Légitime Défense

II- 1 :  Légitime Défense[1]

(Lire la suite dans l’intégralité du dossier« Le rôle des revues dans la définition de la littérature afro-caribéenne des années 1930 » ici)

Légitime Défense fondée par, entre autres, Étienne Lero et Réné Menil, des membres démissionnaires de la RMN, est beaucoup plus radicale et beaucoup plus engagée sur le plan politique[2]. Les collaborateurs de la revue veulent « régler son compte à la laideur coloniale », ainsi que le rapporte Réné Ménil dans la préface de la réédition de 1979 du journal[3]. Dans l’avertissement du premier numéro, il est possible d’y percevoir l’acte de l’écriture chez ces auteurs, dans un premier temps, comme un combat. En s’adressant en particulier aux « jeunes Antillais français », les auteurs se « dressent contre tous ceux qui ne sont pas suffoqués par ce monde capitaliste chrétien, bourgeois dont à [leurs] corps défendants, [ils] font partie ». Ils sont prêts à se battre avec beaucoup d’énergie pour défendre leur idée. Le comité de Légitime Défense souligne ses objectifs dans l’avertissement : insuffler l’insurrection contre le système colonial. Selon Jacques Chevrier, les collaborateurs de Légitime Défense s’attaquent particulièrement à leurs compatriotes antillais : « L’instruction du procès intenté aux écrivains antillais portait à la fois sur la forme et le contenu de leurs œuvres. […] Légitime Défense dénonçait le caractère factice de la littérature antillaise ». C’est la raison pour laquelle il leur déclare une guerre ouverte en écrivant en conclusion de leur avertissement : « Issus de la bourgeoisie de couleur française, qui est une des choses les plus tristes du globe, nous déclarons […] que nous entendons, traîtres à cette classe, aller aussi loin que possible dans la voie de la trahison. Nous crachons sur tout ce qu’ils aiment, vénèrent, sur tout ce dont ils tirent nourriture et joie. »[4]

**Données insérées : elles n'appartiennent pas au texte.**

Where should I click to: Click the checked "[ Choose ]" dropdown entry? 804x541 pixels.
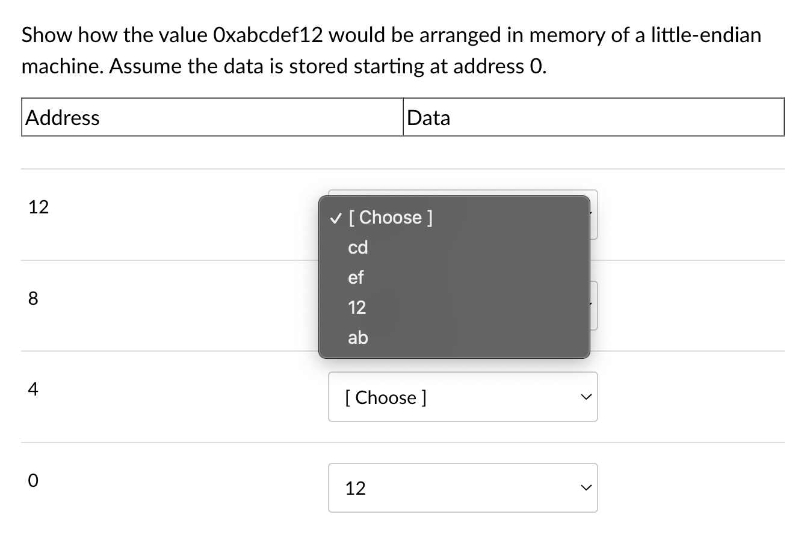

Deux méthodes sont proposées aux écrivains antillais pour sortir du système dans lequel ils sont : « prendre en charge le monde et ses problèmes, en une littérature qui chercherait à modifier l’existence et s’adresserait à ceux qui souffrent des mêmes passions, c’est la voie de l’efficacité ; ou bien s’approfondir soi-même, explorer son moi authentique riche des réserves troubles et dynamiques qui font son originalité c’est la voie de la découverte du vieux fond africain. »[5] Cette prise de position radicale est en complète rupture avec les valeurs culturelles défendues par La RMN. Les collaborateurs de Légitime Défense enfin se disent ouvertement surréalistes (ils empruntent le titre de la revue à André Breton), ce qui accentue l’aspect quasi avant-gardiste de leur engagement.  Le rapport de contestation avec le pouvoir colonial a pour effet de faire que la revue est immédiatement censurée par les autorités. La rédaction ne commet qu’un seul numéro. Toutefois, son rôle dans l’histoire littéraire africaine reste indéniable.

[1] Fac-similé de Légitime Défense, ed. Jean- Michel Place, Paris, 1979.

[2]Jacques Chevrier qualifie la revue de « bombe ». (Littérature nègre, op.cit.,  p. 33).

[3] Préface de Réné Ménil in Légitime Défense, op.cit

[4] Fac similé de Légitime Défense, op.cit.   

[5] Fac similé de Légitime Défense, ibid.